Macron esce nettamente sconfitto non tanto, o comunque non solo, perché la rappresentanza parlamentare che a lui fa riferimento si è quasi dimezzata, quanto perché il suo disegno politico di costruire un centro borghese, attivo e interventista nelle vicende politiche e belliche internazionali, a livello non solo europeo, che aveva come presupposto e fine la stessa cancellazione della contrapposizione fra destra e sinistra, se la ritrova davanti ulteriormente rafforzata nella società e vistosamente sottolineata dagli stessi esiti elettorali. Ma non c’è da aspettarsi che di questa sconfitta prenda veramente atto come gli viene chiesto da Melenchon.

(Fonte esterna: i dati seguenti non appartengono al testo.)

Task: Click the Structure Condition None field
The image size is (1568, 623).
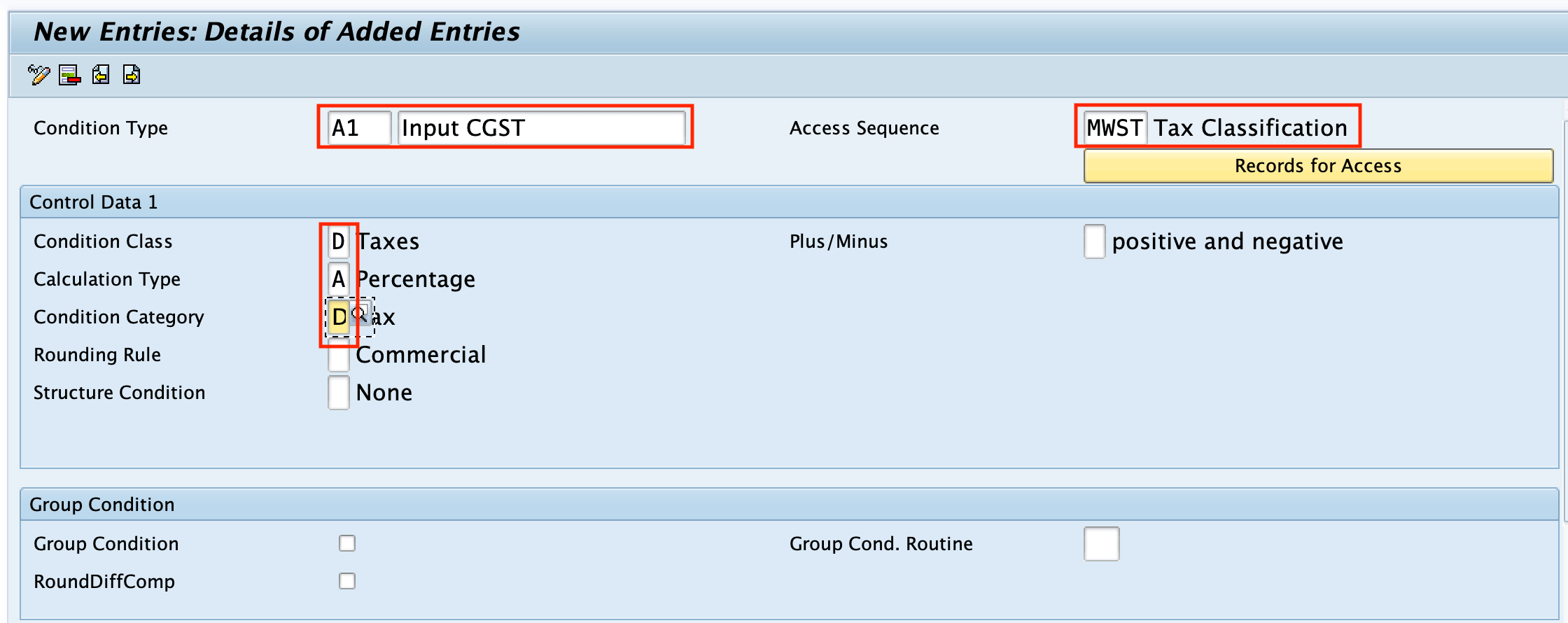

I difensori a oltranza dell’austerità in Europa non hanno mancato di fare sentire la loro voce poche ore dopo l’esito delle elezioni francesi. Daniel Gros, il direttore del Center for European Policy Studies, non ci va leggero dichiarando che i mercati reagiranno negativamente a una paralisi che secondo lui si verificherà nel parlamento francese e che il programma dei vincitori è “incompatibile con la stabilità finanziaria della Francia e con il nuovo Patto di stabilità”,8 che in verità tanto nuovo non è quanto piuttosto una riesumazione di quello vecchio con qualche aggiustamento.9 Ma, come si vede, sono subito partiti minacce e ricatti che vogliono spingere verso la formazione di una sorta di governo centrista in Francia, magari di un governo tecnico, anche se una figura come quella di un Mario Draghi in salsa francese non è ancora apparsa.
I nuovi assetti degli organi della governance nella Ue
La nuova partita che si apre dopo il sorprendente risultato del secondo turno nelle elezioni legislative francesi si incrocia con la formazione dei nuovi organi della governance europea. Anche nel quadro della Ue l’avanzata della destra è stata meno travolgente di quanto si temesse. Ma c’è stata, e in modo consistente, tanto da condizionare gli assetti e le politiche dell’Unione europea. L’asse si è spostato a destra. L’estrema destra si presenta in modo agguerrito. Nasce un nuovo gruppo parlamentare “Patrioti per l’Europa”, composto da partiti di 12 Paesi Ue, e si presenta come il terzo gruppo più grande del Parlamento europeo con l’ingresso del Rassemblement national francese e della Lega italiana. Il gruppo ha scelto come presidente Jordan Bardella, presidente del Rn, e Kinga Gál del partito ungherese Fidesz come prima vicepresidente. Perché non ci siano equivoci sull’orientamento culturale e politico del gruppo il neoeurodeputato della Lega Roberto Vannacci è stato nominato tra i sette vicepresidenti.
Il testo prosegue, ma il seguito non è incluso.